22.     Moreover, this argument has already been addressed by the Court of Appeal where it is stated at paragraph 31 as follows:

“31. The appellant also advanced arguments to the effect that he is not bound by the Bye-laws because he did not consent to them, and that the respondent is estopped from relying upon them by reason of a notice he served on the respondent in November 2018. He also places some reliance on a notice he served on the respondent as far back as October 2015, protesting about the Bye-laws and their enforcement by the respondent. These arguments are entirely without substance or merit whatsoever.”

Differential Treatment

23.     As in the previous judicial review proceedings brought in respect of convictions for casual trading in Wolf Tone Square, the applicant complained at the hearing that he had been singled out for treatment and that other traders whom he believes may not be trading in compliance with the 1995 Act are not stopped by the Council. No factual or evidential basis for that argument has been identified. The applicant sought to introduce photos at the trial for the first time in support of this argument but I refused to allow same given the lateness of the application and the failure to obtain leave in respect of the matters sought to be advanced at the trial. Even if this argument had been properly before the Court, I note the comments of Binchy J. in Alary at paragraph 30 where he noted that it was no function of the Court in proceedings such as these to engage in an investigation of such complaints which are concerned with the implementation of the Bye-Laws and not their validity and which are not properly within the ambit of the pleadings.
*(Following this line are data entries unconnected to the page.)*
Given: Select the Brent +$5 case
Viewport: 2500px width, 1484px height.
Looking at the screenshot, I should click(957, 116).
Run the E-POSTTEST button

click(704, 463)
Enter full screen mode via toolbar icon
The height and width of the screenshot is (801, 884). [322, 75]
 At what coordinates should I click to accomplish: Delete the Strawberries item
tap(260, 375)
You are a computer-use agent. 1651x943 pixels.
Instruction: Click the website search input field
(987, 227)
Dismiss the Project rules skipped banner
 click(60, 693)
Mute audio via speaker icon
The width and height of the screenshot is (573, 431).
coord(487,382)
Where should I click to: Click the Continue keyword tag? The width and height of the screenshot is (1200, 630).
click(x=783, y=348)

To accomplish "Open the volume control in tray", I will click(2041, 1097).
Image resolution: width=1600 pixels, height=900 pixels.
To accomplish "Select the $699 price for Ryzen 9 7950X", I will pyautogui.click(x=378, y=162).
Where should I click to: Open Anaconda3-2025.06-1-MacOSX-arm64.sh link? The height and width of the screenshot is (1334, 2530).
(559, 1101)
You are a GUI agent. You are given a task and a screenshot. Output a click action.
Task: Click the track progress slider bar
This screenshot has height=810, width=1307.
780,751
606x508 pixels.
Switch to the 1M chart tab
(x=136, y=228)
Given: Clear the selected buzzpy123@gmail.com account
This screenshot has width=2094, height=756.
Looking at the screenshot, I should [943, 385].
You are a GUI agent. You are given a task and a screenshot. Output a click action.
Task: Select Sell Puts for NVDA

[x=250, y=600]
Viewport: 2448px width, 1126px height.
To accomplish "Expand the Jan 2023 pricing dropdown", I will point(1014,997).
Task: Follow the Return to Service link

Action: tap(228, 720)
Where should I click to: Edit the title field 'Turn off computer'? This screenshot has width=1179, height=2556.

24.     The applicant has failed to identify any legal arguments that would warrant the quashing of his convictions. Accordingly, the within proceedings are dismissed.

25.     I propose to make a costs Orders against the applicant in favour of the first and second named respondents in circumstances where he has been entirely unsuccessful in all his arguments. If any of the parties wish to argue against this course of action they should file written submissions on the question of costs only by 24 March 2022, such submissions to be delivered by email to the registrar.

26.     The judicial review will be listed before me, remotely only, i.e. on-line and not in person, for final Orders on 30 March 2022 at 10:00am. The parties should contact the registrar if necessary for details as to how to access the on-line hearing.